Thursday, April 8, 2010

Bicycle Culture...

The question as to what constitutes bike culture has popped up in a couple different places recently. Being at least a marginal anthropologist (BA '87) the question has captured my interest. I was taught, those many long years ago, that culture refers to the collection of learned and shared beliefs and experiences held in common by a group of people. Strictly speaking, one might think it would be difficult to describe bike culture using this definition. However, there are many, perhaps even most core, experiences that we as cyclists share no matter what type of riding we do; we ride for many of the same reasons, and our expectations are much the same.

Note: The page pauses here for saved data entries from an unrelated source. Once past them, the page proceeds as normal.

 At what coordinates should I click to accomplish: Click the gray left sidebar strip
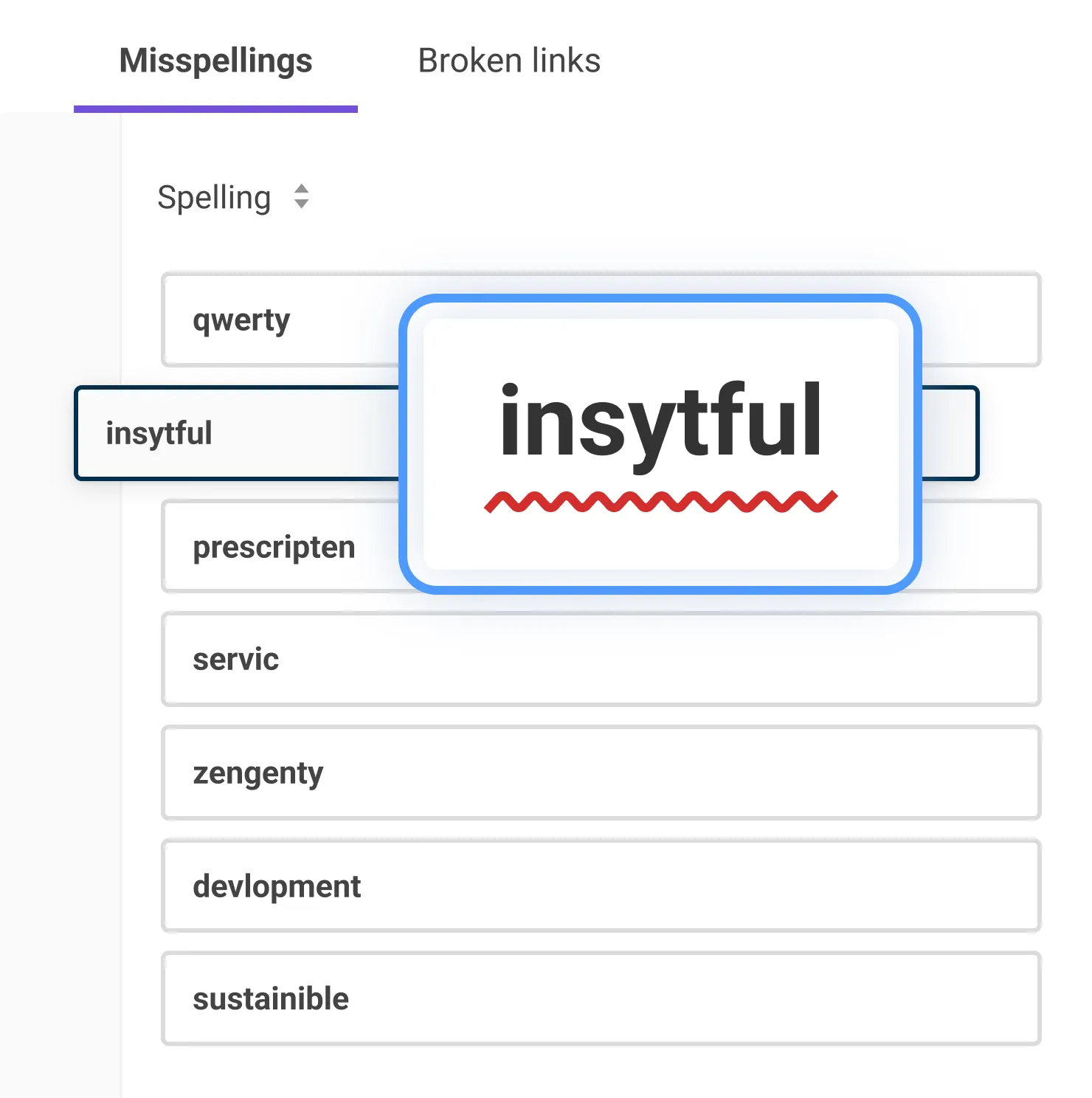pyautogui.click(x=59, y=664)
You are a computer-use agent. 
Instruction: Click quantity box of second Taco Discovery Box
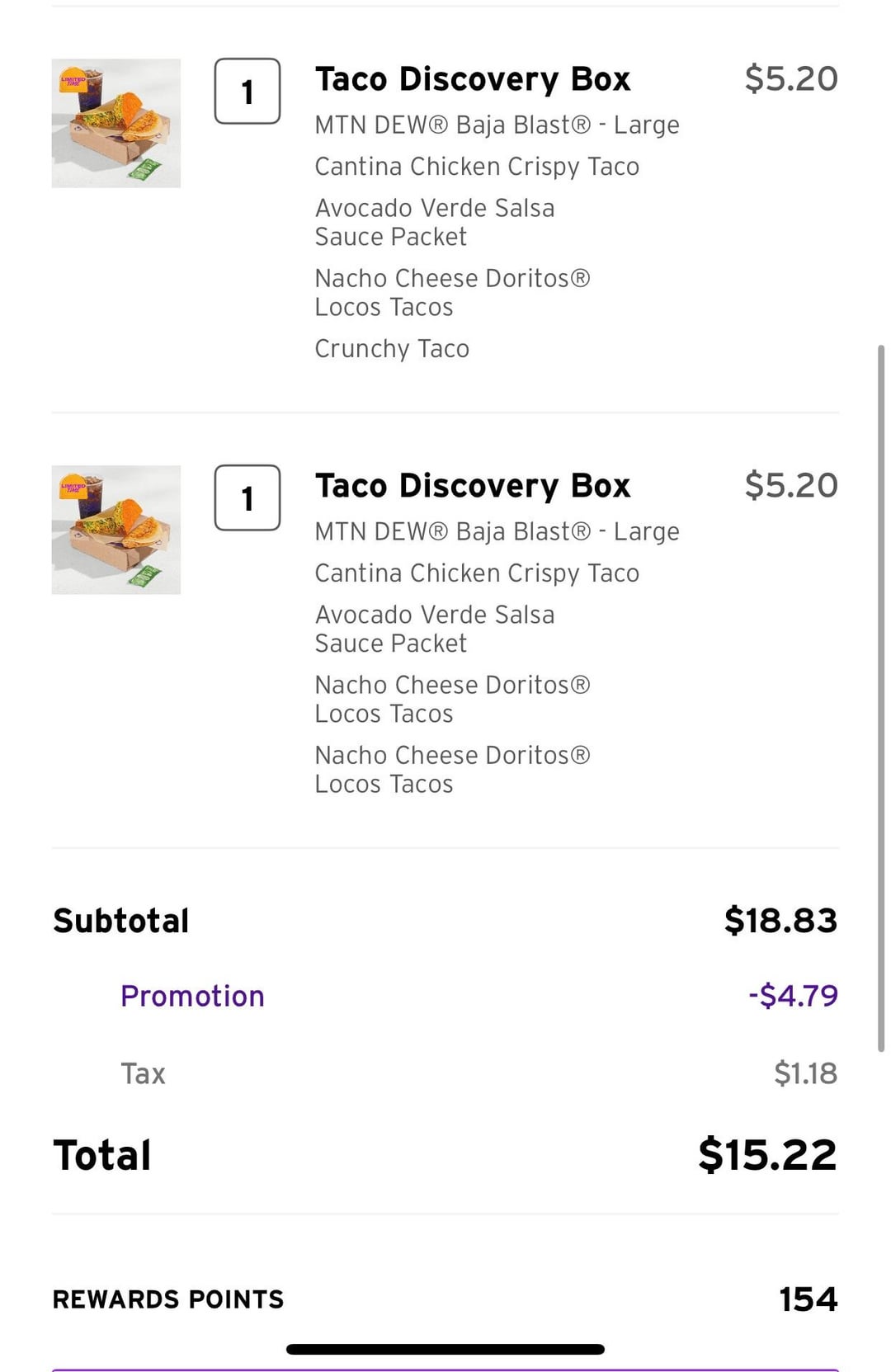248,498
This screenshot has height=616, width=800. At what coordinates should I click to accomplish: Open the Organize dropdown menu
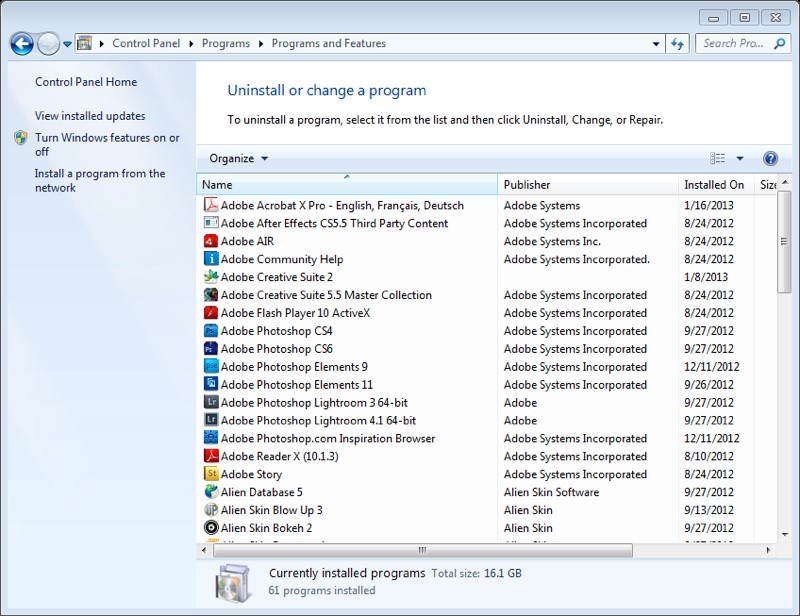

The freedom, it keeps me feeling young, I feel energized when I get to the office, it's good for the earth, it is a good way to meet people in your community, the comaraderie, the challenge and adventure, are all typical of reasons for riding. Likewise, our expectations are also mostly shared - to be able to ride safely, to receive the same respect as any other road user, that we will experience the benefits of a healthy, physical lifestyle, etc. These shared experiences, concerns, and expectations define what it is to be a bicyclist and in turn, when taken as a collection, help to define bicycle culture.


Then there is a second aspect of the word culture, which relates to the arts and intelectual  achievements of a society. As a result, when Paul Newman and Katherine Ross ride across the screen to the accompaniment of "Raindrops Keep Falling", or when Moe, Larry and Curly enter a scene astride a bicycle built for three, these are examples of bike culture as well. Or, we can view a painting of a piazza in a small Italian town where, leaning against a wall to the side, the artist has painted a bicycle; another example of bike culture. We can relate to these images with a certain degree of mutual familiarity, itself enabled by common experience.


Images such as those mentioned above and others such as the song "My White Bicycle", or a ghost bike sitting forlornly at a street corner are a part of bike culture less for themselves as physical objects, than for what they represent - their greater meaning to the group of people listening, or viewing them, and the resulting shared experiences that such visual or auditory manifestations represent. 


So, how do these two different definitions tie together? Through shared experiences. An image on a piece of canvas would be simply that if not for the added meaning imbued in them by our shared experiences as bicyclists. Alright, enough for now, but I like the topic and will no doubt return.